> **Work instructions**
List each line in the listing below that contains the word "width".

(Element and text position data)
- - -

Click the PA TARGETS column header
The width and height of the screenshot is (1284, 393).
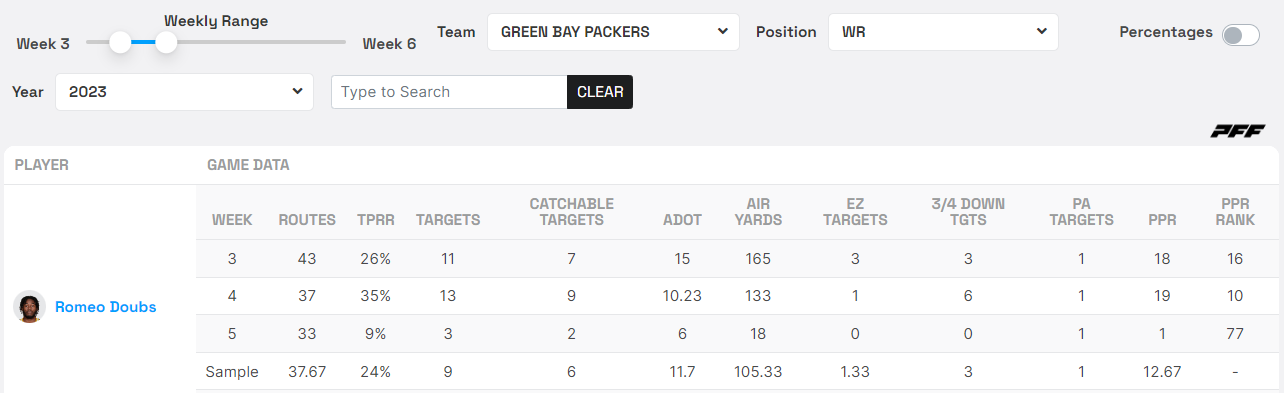pyautogui.click(x=1081, y=212)
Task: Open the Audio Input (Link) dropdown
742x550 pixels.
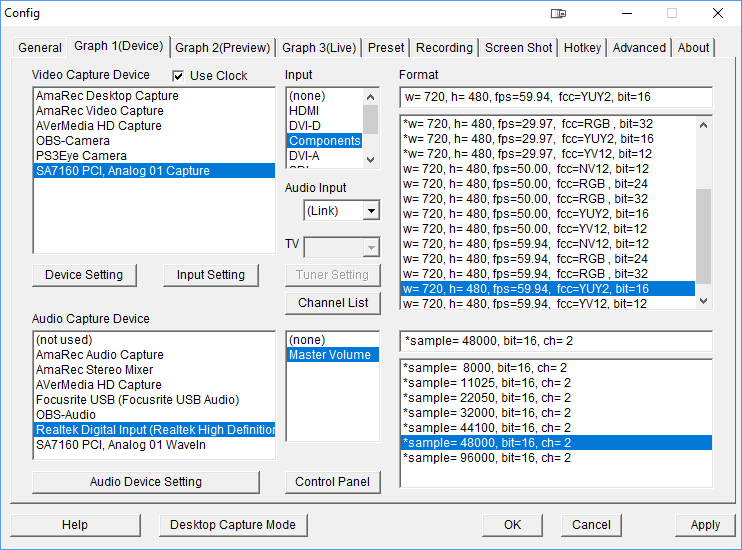Action: tap(371, 211)
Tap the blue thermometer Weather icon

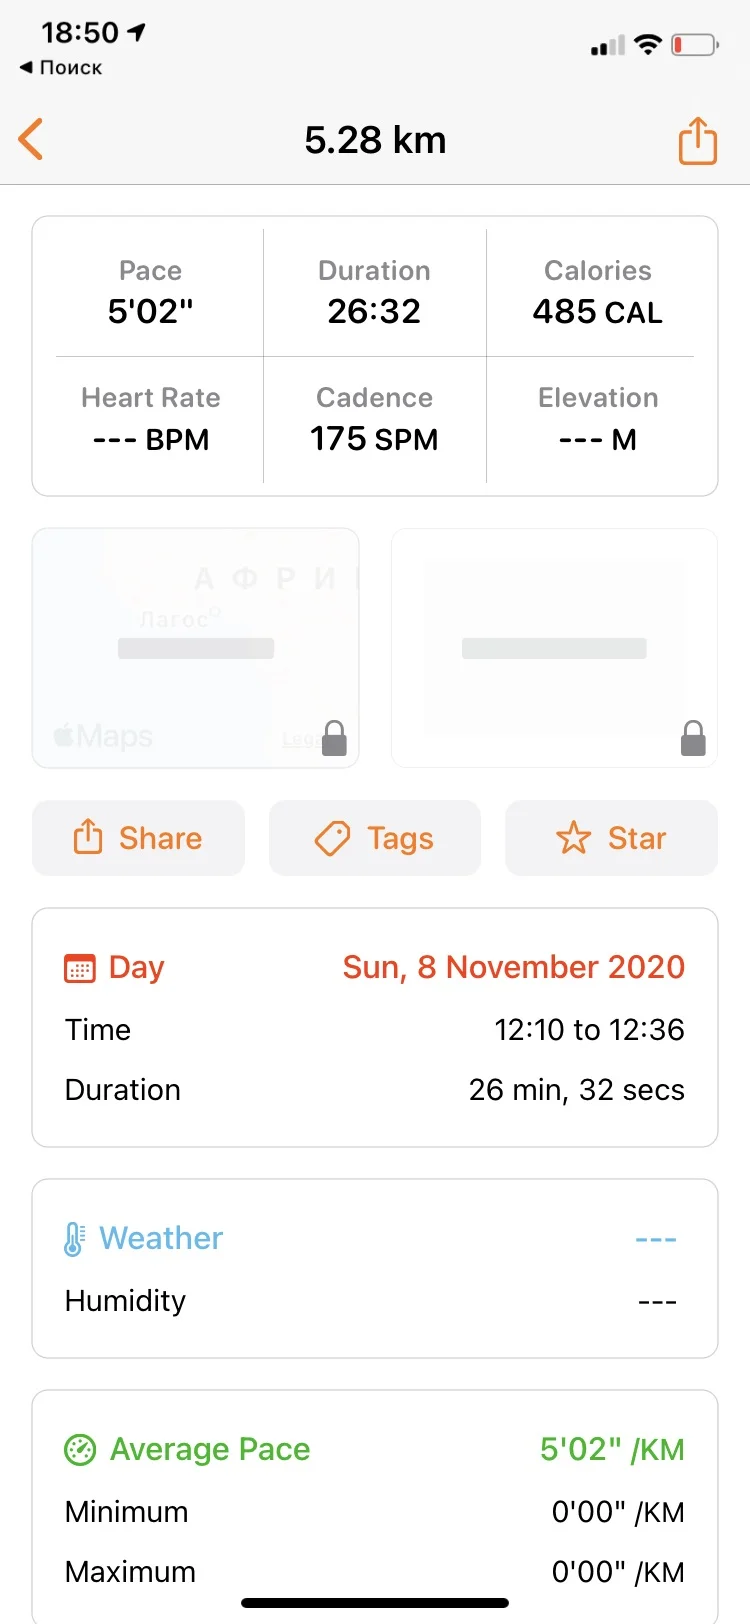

- - -

> **Answer**
The width and height of the screenshot is (1284, 393).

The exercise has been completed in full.